My friend Kari lives by the sea and creates beautiful arrangements of flowers that she sells at markets and shops. We recently spent a warm April day together where she lives by the sea, taking in the fresh air, browsing along the lanes lined with antique shops, and eyeing up the floral competition (Kari’s petals are prettier).

I left with anemones and tulips in arm, their heads bobbing and swaying on the train journey home. The colours, pink and bright red and ultramarine blue, were beautiful partners to live with for a time.

BDW

E Housekeeping

Earthquake housekeeping consists of picking up shards of glass and china, bricks, wood and anything else broken in the turmoil; washing floors, walls and ceilings covered in kitchen condiments; gathering up books that once again have spread themselves around the room; checking the furniture for splits and broken legs; mopping up the mats from the broken vases; picking up the pots in the garden……

I am now an expert at earthquake housekeeping and I want to change my career. Could someone please ask the Universal Gardener to go plough up some other field and leave us to plant some flowers in our broken garden.

MBW

And Still They Come…

It is 13 June, 2011.

Over 7000 quakes since September 4 and they are not abating. Today we have experienced more than 50 shocks, some strong enough to throw things across a room and tumble a person to the ground. We are weary.
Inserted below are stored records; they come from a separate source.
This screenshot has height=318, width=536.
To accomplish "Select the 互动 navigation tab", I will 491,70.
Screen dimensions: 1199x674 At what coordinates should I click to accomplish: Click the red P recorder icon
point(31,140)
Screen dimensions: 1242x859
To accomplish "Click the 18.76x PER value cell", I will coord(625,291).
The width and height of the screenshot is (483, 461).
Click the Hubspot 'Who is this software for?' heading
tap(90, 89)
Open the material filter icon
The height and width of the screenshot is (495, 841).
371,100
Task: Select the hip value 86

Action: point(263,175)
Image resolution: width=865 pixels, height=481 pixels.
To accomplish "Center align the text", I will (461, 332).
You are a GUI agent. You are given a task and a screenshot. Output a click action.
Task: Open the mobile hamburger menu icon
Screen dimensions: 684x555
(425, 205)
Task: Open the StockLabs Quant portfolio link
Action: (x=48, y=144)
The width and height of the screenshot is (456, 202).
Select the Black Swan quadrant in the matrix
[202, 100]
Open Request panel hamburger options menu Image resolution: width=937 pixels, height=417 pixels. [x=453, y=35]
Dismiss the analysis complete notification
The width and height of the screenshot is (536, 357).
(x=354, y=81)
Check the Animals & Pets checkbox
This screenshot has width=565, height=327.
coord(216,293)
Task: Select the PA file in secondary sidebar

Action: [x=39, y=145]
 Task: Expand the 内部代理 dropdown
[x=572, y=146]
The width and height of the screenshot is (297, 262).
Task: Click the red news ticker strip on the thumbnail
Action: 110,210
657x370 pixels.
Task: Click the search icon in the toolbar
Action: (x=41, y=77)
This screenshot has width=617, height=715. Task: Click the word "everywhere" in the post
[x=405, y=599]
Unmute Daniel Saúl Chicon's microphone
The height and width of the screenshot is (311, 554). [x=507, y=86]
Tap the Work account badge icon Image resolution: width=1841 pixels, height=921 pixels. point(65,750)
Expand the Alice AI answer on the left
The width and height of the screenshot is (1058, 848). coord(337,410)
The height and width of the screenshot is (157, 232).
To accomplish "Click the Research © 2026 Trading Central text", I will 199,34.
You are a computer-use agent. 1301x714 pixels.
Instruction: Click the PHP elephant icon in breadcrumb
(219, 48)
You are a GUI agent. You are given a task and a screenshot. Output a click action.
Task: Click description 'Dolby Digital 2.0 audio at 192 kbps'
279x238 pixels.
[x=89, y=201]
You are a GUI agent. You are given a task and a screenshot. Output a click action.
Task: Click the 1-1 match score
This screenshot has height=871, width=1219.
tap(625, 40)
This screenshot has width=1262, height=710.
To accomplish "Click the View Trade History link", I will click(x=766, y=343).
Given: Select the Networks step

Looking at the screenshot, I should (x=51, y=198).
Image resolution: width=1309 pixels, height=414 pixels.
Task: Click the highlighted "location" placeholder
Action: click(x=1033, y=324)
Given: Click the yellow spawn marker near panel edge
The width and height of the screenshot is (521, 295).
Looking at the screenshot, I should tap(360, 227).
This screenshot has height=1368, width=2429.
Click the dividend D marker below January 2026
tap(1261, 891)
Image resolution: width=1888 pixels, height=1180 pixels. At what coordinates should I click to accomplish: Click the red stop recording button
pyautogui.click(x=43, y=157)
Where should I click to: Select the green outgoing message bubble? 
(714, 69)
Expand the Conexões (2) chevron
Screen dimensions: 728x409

We thought the big ones were over as the numbers appeared to be lessening, but, no, they have given us a day to remember that we would rather forget.

MBW

#26 Blossom, smile some sunshine down my way

The blossoms have raced ahead of Mother Nature’s annual clock this spring (on this side of the world). The bluebells and daffodils are done now after brilliant displays throughout April.

The pollen count is on overdose, and lots of people are sneezing and wheezing with London’s Plane trees spreading their fluffy clouds of joy.

When we can find the time, a friend and I walk through the Chantries, a beautiful wooded area outside Guildford. At this time of year, swathes of shimmering bluebells, drowsy heads looking to the earth, rest under the dappled light of the trees.

BDW

#25 Angles

To prove the point regarding angles (#24), here’s a photo I took of Carmen dell’Orefice at a photoshoot a few years ago.

Carmen working it at 78 (years at the time).

BDW

#24 Little fluffy white clouds

A few years ago I had the pleasure to assist on a photoshoot where the model was the wonderful Carmen dell’Orefice. Turning 80 this year, she is one of the grand dames of the fashion industry, but she wears the mantle lightly.

No airs or graces, no quirky demands (just an Americano coffee), just pure professionalism. She would put on the outfit, and with a slick of lippy and a tousle of the glorious white hair, away she went. Working the clothes, getting the angle just so, looking down at her body almost as if disembodied, to see she was in the right frame to capture the best of the frock.

It was almost a disappointment when we got through a whole rail of clothes in the space of 4 hours (including hair and make-up – in fashion terms, that’s lightening speed). None of the

crew wanted it to end. It was such a pleasure to watch someone at the pinnacle of their game, do what they do so well. No fuss, just working to capture the best of the best.

The last thing she said to me that day was ‘live a good life.’